RECORDS SUPPLIED

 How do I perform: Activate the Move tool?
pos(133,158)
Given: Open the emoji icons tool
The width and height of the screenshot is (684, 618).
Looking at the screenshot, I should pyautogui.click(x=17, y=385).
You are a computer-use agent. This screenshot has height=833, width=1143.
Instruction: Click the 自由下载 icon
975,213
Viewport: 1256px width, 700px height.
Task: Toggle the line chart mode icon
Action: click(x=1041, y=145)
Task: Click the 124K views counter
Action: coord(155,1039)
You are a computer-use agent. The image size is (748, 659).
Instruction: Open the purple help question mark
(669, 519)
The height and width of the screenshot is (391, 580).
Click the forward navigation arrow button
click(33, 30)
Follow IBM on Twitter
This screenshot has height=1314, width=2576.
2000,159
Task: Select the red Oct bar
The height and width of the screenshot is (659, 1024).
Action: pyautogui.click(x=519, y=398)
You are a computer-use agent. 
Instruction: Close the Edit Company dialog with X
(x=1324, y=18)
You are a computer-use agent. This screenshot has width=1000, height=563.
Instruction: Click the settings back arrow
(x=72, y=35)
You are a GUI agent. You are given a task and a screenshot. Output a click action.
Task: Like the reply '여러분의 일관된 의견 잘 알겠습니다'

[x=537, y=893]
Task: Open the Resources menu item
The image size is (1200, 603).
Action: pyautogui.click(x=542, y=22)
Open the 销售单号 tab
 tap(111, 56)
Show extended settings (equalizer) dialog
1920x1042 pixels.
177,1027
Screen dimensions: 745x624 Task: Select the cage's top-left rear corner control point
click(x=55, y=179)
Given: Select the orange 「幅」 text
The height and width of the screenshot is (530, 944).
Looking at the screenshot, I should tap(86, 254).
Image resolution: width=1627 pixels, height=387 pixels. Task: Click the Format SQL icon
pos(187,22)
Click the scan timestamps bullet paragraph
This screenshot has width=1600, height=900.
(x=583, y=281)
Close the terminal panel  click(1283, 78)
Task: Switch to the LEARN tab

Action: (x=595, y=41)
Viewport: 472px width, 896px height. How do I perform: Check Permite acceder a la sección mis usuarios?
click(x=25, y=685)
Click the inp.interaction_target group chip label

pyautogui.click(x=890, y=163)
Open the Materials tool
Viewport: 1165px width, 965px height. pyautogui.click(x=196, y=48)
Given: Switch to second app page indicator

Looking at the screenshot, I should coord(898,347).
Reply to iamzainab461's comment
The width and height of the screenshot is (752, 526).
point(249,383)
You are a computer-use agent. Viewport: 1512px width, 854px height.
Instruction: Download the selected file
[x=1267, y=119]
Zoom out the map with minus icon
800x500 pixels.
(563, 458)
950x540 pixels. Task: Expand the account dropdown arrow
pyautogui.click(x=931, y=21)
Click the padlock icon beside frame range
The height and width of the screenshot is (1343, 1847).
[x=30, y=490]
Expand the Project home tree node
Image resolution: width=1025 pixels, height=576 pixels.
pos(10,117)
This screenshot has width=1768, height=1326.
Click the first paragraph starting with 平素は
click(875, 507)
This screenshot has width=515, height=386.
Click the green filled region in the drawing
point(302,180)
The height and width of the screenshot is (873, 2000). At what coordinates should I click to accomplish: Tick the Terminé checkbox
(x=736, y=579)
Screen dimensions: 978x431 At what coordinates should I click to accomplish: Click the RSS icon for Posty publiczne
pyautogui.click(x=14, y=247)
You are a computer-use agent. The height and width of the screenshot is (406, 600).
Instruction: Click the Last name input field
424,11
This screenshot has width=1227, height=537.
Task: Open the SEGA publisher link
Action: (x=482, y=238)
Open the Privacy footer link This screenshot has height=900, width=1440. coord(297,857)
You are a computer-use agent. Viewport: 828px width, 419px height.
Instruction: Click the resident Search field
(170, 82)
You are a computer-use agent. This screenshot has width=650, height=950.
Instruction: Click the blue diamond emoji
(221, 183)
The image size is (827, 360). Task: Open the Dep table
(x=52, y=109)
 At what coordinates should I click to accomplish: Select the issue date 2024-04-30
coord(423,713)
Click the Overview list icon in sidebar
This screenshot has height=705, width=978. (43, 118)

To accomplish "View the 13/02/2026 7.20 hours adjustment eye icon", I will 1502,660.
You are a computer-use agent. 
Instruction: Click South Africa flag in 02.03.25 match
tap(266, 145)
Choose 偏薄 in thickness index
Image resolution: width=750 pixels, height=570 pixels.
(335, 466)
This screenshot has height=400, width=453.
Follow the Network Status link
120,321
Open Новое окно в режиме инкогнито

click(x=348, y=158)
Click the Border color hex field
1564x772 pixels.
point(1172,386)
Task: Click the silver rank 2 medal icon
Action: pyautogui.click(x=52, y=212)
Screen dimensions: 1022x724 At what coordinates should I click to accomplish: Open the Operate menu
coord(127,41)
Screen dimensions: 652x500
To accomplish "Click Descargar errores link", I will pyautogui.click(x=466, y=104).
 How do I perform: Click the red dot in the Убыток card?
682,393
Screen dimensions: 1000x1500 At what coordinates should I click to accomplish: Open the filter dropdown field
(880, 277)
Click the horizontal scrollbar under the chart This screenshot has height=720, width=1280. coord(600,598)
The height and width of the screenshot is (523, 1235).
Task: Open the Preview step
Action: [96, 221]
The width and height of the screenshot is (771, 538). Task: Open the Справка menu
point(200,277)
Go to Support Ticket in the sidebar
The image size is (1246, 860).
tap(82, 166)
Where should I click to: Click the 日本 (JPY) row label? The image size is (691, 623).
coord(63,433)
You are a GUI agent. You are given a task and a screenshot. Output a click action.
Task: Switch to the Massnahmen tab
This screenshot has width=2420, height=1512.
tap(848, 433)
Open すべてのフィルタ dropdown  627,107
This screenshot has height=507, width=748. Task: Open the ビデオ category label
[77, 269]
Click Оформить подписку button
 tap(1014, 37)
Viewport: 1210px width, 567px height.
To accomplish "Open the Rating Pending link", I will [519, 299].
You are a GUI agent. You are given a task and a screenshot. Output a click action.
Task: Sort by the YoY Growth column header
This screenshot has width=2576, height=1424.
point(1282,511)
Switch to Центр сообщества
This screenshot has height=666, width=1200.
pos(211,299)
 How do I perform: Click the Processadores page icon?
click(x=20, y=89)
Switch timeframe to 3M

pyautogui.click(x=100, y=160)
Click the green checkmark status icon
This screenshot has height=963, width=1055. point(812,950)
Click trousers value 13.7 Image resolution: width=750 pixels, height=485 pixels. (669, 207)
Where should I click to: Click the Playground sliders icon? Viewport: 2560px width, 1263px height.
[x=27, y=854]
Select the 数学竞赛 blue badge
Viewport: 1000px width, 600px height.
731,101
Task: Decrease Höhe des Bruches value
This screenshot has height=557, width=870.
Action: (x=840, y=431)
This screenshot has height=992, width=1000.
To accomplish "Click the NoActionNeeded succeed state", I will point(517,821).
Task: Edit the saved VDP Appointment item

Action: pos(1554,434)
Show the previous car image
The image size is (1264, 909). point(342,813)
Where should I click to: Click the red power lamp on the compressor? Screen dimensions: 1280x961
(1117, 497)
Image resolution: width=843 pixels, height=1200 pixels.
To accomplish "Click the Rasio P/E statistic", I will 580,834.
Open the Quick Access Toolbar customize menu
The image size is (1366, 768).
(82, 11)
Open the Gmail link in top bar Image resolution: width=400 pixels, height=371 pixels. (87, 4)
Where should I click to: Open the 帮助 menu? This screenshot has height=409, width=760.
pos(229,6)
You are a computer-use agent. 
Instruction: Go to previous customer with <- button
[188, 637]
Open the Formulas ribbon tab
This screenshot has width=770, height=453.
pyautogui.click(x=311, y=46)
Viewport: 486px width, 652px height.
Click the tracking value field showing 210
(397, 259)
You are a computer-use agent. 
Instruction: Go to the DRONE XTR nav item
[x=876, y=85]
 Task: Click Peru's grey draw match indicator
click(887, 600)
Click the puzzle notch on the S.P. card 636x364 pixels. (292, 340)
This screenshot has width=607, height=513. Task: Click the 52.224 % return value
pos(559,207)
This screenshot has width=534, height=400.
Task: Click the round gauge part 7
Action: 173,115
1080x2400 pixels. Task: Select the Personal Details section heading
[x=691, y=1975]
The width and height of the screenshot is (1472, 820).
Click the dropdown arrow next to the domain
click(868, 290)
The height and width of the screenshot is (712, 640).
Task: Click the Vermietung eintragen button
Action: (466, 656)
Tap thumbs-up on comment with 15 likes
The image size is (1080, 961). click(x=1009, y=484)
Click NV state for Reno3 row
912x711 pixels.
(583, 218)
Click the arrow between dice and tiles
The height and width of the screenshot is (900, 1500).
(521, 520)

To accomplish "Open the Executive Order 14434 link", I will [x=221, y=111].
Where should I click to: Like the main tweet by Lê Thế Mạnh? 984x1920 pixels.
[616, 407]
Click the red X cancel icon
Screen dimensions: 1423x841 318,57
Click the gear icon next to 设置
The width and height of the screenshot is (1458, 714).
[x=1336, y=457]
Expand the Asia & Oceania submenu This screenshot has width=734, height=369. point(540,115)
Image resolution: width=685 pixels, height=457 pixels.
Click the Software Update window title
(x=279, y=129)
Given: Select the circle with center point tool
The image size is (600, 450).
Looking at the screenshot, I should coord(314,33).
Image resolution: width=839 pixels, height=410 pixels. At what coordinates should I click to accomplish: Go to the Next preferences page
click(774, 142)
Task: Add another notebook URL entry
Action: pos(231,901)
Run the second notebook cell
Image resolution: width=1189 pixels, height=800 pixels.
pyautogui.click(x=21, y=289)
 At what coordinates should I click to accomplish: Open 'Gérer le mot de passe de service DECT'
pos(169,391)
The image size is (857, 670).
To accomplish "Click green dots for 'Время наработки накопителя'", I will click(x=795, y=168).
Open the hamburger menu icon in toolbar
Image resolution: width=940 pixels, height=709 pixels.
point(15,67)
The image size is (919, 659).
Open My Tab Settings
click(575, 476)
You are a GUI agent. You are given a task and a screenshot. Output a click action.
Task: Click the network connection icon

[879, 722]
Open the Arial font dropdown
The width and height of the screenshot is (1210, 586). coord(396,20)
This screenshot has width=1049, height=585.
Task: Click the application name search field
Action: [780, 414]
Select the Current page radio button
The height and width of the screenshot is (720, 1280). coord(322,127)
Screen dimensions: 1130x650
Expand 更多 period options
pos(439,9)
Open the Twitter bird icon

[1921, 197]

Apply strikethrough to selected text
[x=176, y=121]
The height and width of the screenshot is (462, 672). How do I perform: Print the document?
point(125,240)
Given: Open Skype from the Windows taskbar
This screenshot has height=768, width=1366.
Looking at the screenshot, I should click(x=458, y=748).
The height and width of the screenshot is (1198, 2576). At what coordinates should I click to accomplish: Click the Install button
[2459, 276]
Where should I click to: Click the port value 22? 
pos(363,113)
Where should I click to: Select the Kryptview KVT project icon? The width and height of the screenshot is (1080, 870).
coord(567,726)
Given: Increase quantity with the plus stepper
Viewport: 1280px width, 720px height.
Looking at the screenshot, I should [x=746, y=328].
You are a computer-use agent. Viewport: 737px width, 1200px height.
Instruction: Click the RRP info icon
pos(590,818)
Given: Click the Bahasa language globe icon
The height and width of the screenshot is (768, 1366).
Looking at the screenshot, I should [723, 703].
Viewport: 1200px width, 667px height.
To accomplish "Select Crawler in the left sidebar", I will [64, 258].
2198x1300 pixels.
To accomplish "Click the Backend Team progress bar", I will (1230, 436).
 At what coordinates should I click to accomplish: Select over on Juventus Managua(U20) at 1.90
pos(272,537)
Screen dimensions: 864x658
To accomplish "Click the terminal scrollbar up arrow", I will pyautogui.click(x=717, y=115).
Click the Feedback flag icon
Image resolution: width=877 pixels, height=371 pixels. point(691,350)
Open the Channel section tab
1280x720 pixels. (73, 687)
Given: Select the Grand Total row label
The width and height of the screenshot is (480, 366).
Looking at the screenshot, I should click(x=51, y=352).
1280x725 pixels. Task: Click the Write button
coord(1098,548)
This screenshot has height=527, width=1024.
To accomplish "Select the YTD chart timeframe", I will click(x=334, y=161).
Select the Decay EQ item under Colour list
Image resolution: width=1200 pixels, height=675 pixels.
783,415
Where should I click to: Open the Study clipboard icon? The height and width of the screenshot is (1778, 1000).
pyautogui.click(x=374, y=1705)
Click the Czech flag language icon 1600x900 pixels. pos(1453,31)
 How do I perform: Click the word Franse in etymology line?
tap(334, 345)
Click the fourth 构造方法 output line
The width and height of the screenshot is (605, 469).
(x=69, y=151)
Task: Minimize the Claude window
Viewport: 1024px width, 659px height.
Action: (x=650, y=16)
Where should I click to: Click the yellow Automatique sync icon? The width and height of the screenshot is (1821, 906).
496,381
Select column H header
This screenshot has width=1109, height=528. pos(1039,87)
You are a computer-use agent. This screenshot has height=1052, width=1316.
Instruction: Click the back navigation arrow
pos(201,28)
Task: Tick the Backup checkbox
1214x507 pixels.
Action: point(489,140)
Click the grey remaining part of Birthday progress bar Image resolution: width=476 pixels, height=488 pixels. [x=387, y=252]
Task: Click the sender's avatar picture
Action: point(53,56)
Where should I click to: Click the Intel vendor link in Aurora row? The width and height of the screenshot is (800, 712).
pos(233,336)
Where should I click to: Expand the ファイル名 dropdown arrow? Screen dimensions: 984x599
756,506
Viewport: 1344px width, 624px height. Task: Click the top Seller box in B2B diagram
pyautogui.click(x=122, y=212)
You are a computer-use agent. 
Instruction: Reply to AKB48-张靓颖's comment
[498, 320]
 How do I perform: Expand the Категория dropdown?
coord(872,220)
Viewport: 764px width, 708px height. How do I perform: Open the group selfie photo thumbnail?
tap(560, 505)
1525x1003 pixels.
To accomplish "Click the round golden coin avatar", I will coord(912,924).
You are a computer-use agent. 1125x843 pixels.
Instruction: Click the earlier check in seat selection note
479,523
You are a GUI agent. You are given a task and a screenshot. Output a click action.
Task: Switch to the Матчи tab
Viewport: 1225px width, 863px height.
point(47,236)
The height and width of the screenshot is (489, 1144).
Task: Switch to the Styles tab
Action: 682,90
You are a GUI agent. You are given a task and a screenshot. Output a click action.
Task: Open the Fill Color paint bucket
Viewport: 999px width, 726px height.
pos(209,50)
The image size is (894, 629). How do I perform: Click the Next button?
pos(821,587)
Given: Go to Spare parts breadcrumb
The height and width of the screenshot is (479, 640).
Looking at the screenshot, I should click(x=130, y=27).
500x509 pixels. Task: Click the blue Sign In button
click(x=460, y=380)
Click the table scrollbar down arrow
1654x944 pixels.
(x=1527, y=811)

PROBLEM STATEMENT
Scan the records above, then copy out each line that mentions "terminal".

SOLUTION TO THE PROBLEM
Close the terminal panel  click(1283, 78)
To accomplish "Click the terminal scrollbar up arrow", I will pyautogui.click(x=717, y=115).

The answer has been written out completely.